[Exercise directions]
Reproduce every line of the listing below, requests included, starting with the line containing "The image size" and going on through the end of the listing. Give only those lines. Scale each click coordinate in the answers by 2.4, round to whole numbers with halves rounded up, and leave the pictures out.

[Collected data entries]
BEGIN
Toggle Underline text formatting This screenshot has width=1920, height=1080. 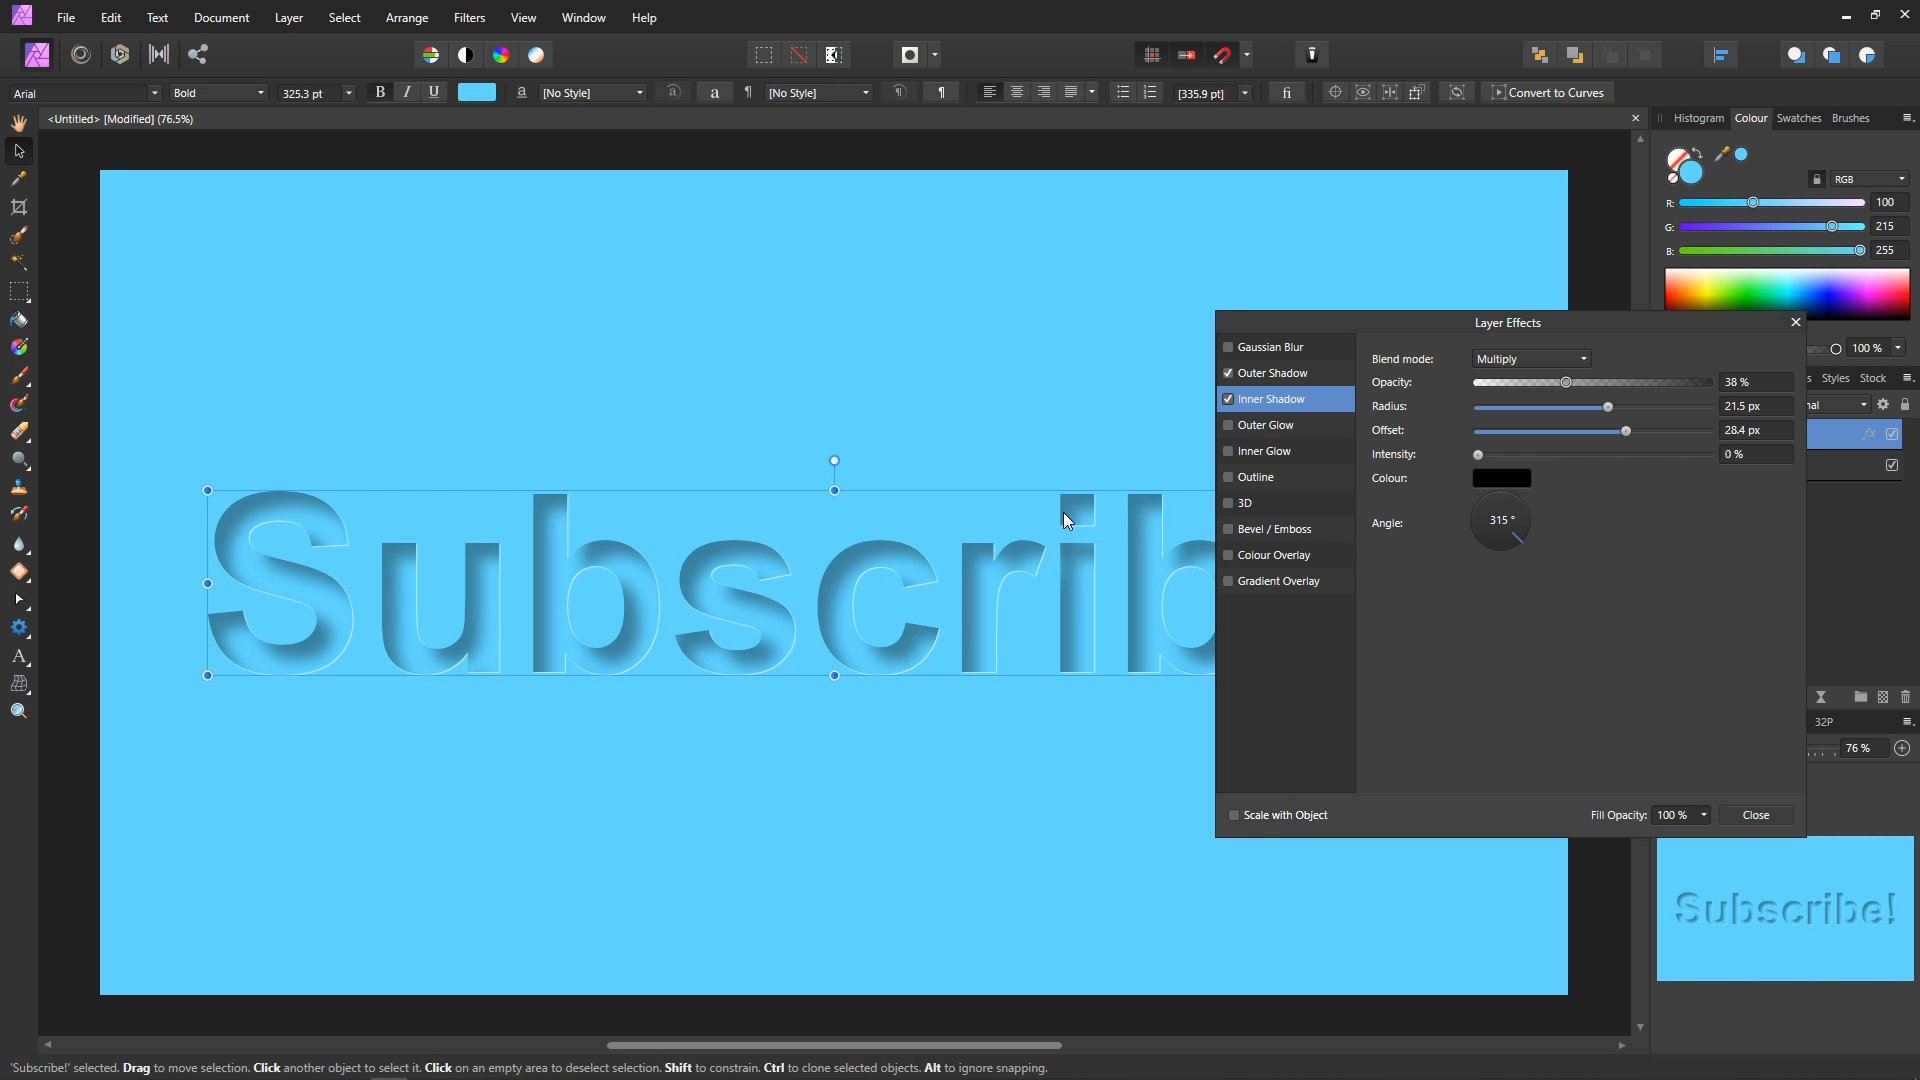click(x=434, y=92)
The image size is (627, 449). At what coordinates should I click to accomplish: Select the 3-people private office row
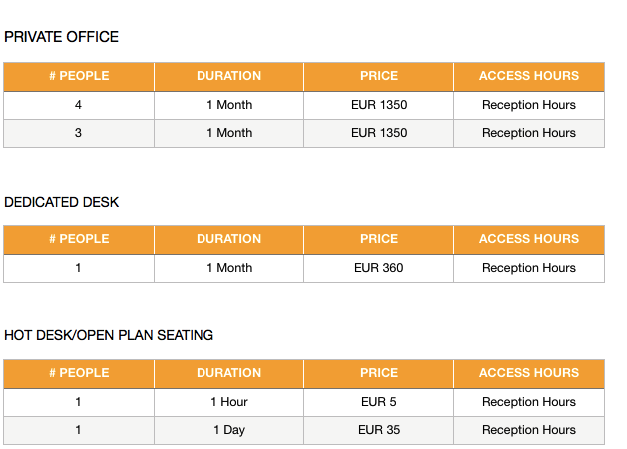(304, 133)
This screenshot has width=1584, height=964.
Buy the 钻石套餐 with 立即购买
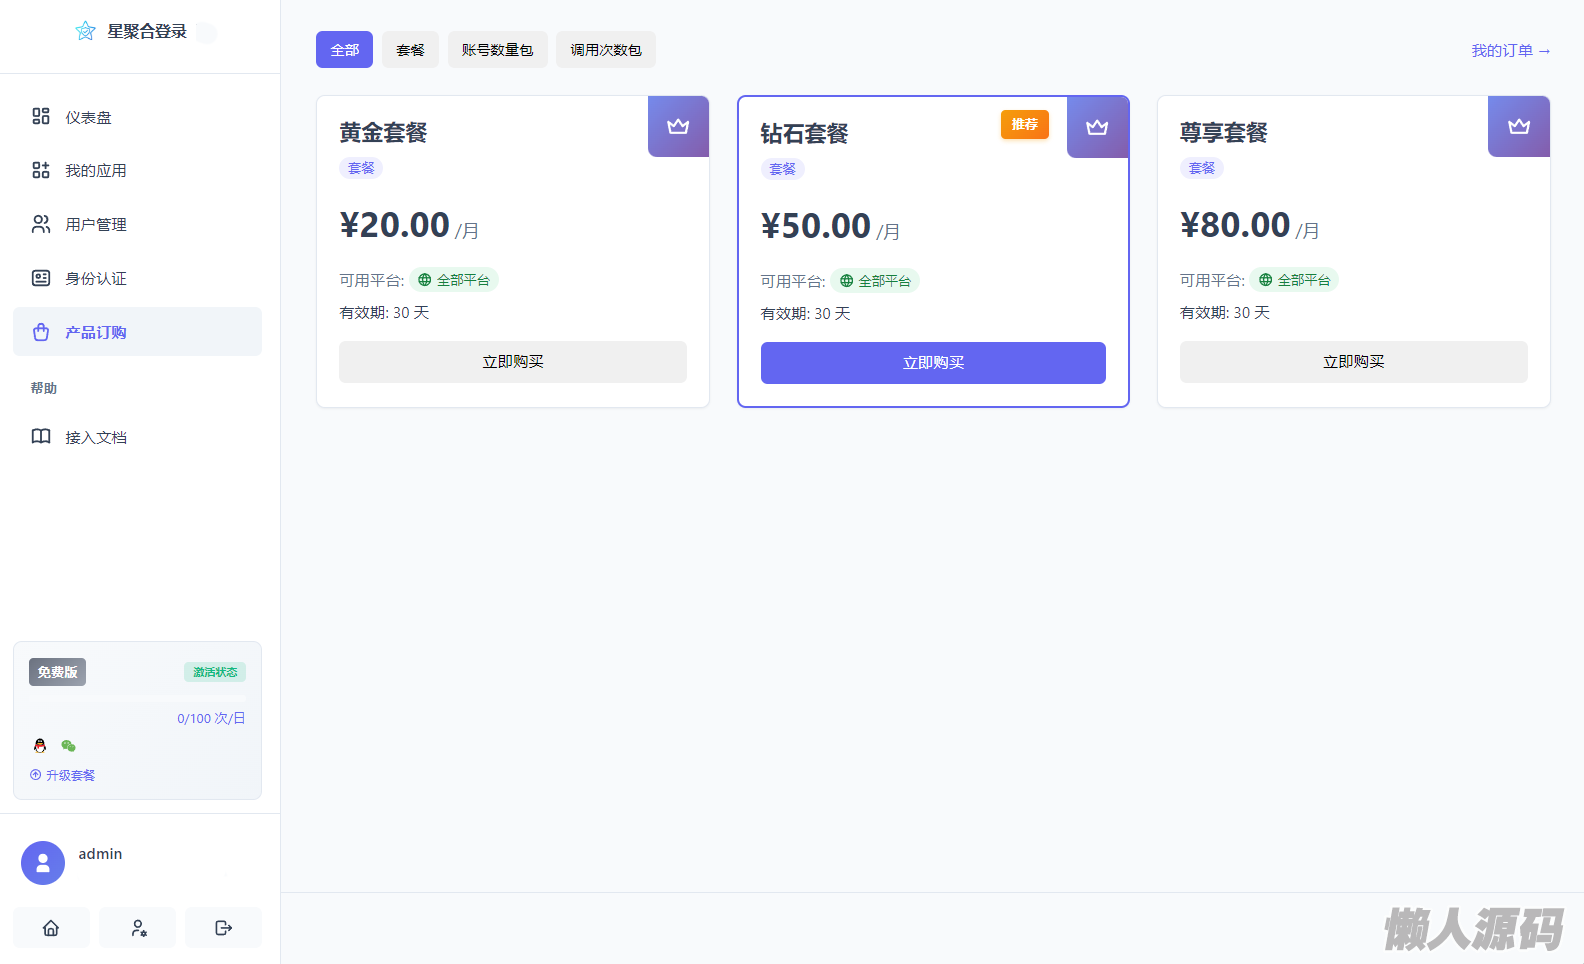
END
[Exercise output]
The image size is (627, 449). At what coordinates should I click to accomplish: Select the 3-people private office row
(730, 319)
This screenshot has width=1584, height=964.
Buy the 钻石套餐 with 立即购买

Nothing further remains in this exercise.